A farmer inspects her onion crop

A farmer inspects her onion crop. Farmers need to scout to ensure their plants are getting adequate water. Conduct a simple moisture test by pressing soil on the palm.

Photo credit: File | Nation Media Group

In our previous article, we looked at thrips as a pest affecting onions during production. We discuss scouting today. 

Scouting is the identification, monitoring or recording of pests, diseases, weeds, water and nutritional needs. It entails inspecting the entire plant, from the roots and soil to new shoots. Desmond is scouting for pests and diseases.

He wants to identify them early and increase the efficiency of prevention and control while lowering production costs.

Scouting is crucial when growing crops as it enables farmers to monitor and assess the health of their plants and spot potential problems. One then takes the necessary precautions to increase yields. 

Farmers scouting their fields regularly can detect disease, pest or weather-related damage and nutrient deficiencies early, allowing them to take action. 
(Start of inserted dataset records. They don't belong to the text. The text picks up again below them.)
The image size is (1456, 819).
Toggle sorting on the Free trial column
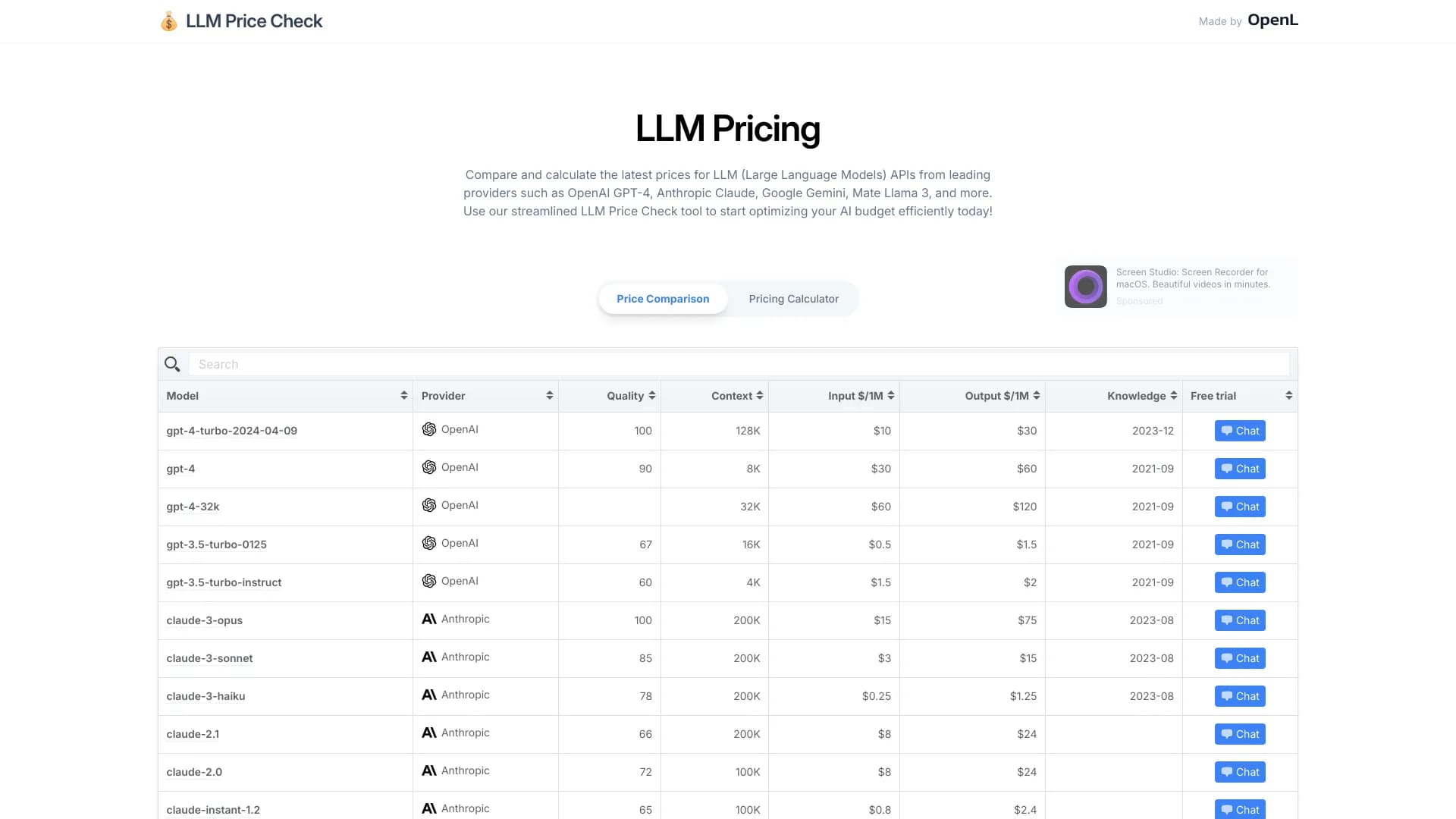pos(1288,395)
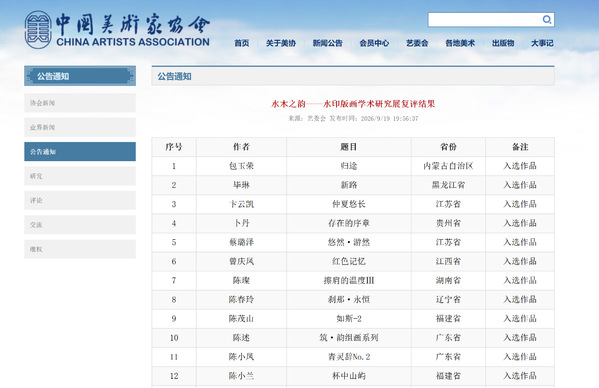This screenshot has width=599, height=388.
Task: Go to 新闻公告 in the navigation
Action: 327,43
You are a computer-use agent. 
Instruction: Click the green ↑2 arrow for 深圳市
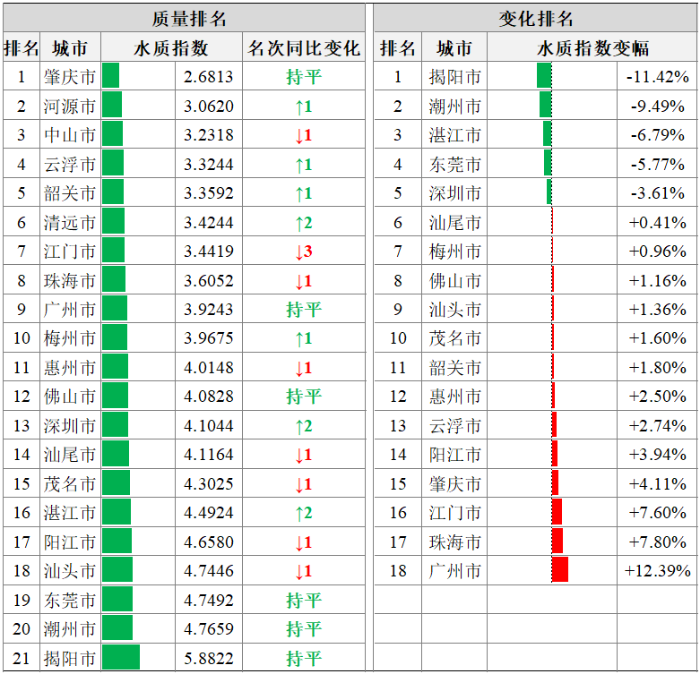303,426
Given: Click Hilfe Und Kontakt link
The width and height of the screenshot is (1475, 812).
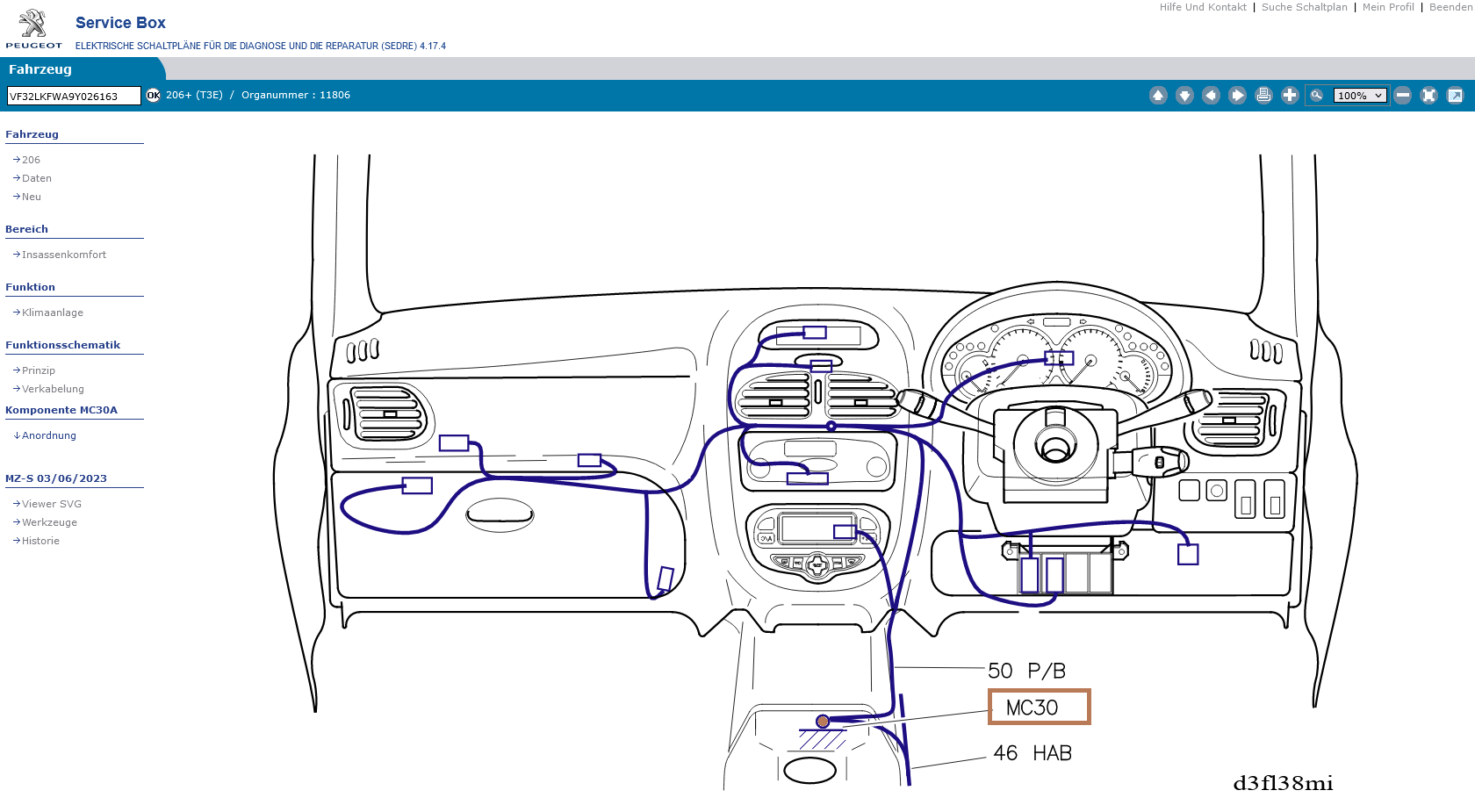Looking at the screenshot, I should click(1202, 7).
Scouting assists farmers to make informed decisions regarding pest control, irrigation and fertiliser application, resulting in more effective use of resources. 

Overall, scouting is essential to ensuring crop production is successful and profitable.

The growth stage, weather conditions, local pest pressure and other factors determine the scouting frequency. 
During the growing season, it is recommended to scout crops at least once a week, but more frequently during periods of rapid growth or when there is a high risk of pest or disease outbreaks.

Frequent scouting 

Some crops may necessitate more frequent scouting during particular growth stages, such as flowering or fruiting. Because the ultimate goal of scouting is to detect problems early and take action, frequency should be sufficient to accomplish this goal.

Scouting schedules may need to be adjusted, based on local conditions and experience.
The use of a magnifying lens during scouting ensures a closer and better look at the plant’s health. 
Different methods can be used in scouting, such as zigzag, random and indicator crops.

The farmer should select a specific point or scouting position in every method selected. 
After scouting, one should determine the distribution of the issues encountered, enabling one to decide on action to be taken.

Keep records indicating the exact location of a problem, its frequency and the control measures. Records help improve the effectiveness of future scouting. In Desmond’s case, the random method will be used. 

We’ll use this method to identify the scouting points representing the entire block. This can be used as a scouting position throughout the growing season.

While scouting for pests and diseases, examine the upper and lower parts of the leaves. 
Some deficiency symptoms appear on the lower sides of the plant, such as magnesium and nitrogen. Scouting is preferably done early in the morning or late in the evening. 

One should also scout to ensure the plants are receiving adequate water. 
Conduct a simple moisture test by pressing soil on the palm. 

If the soil is sticky and easily forms a ball, one may not need to water the onion crop.

After scouting, Desmond will know the next course of action and plan for the labour on the farm.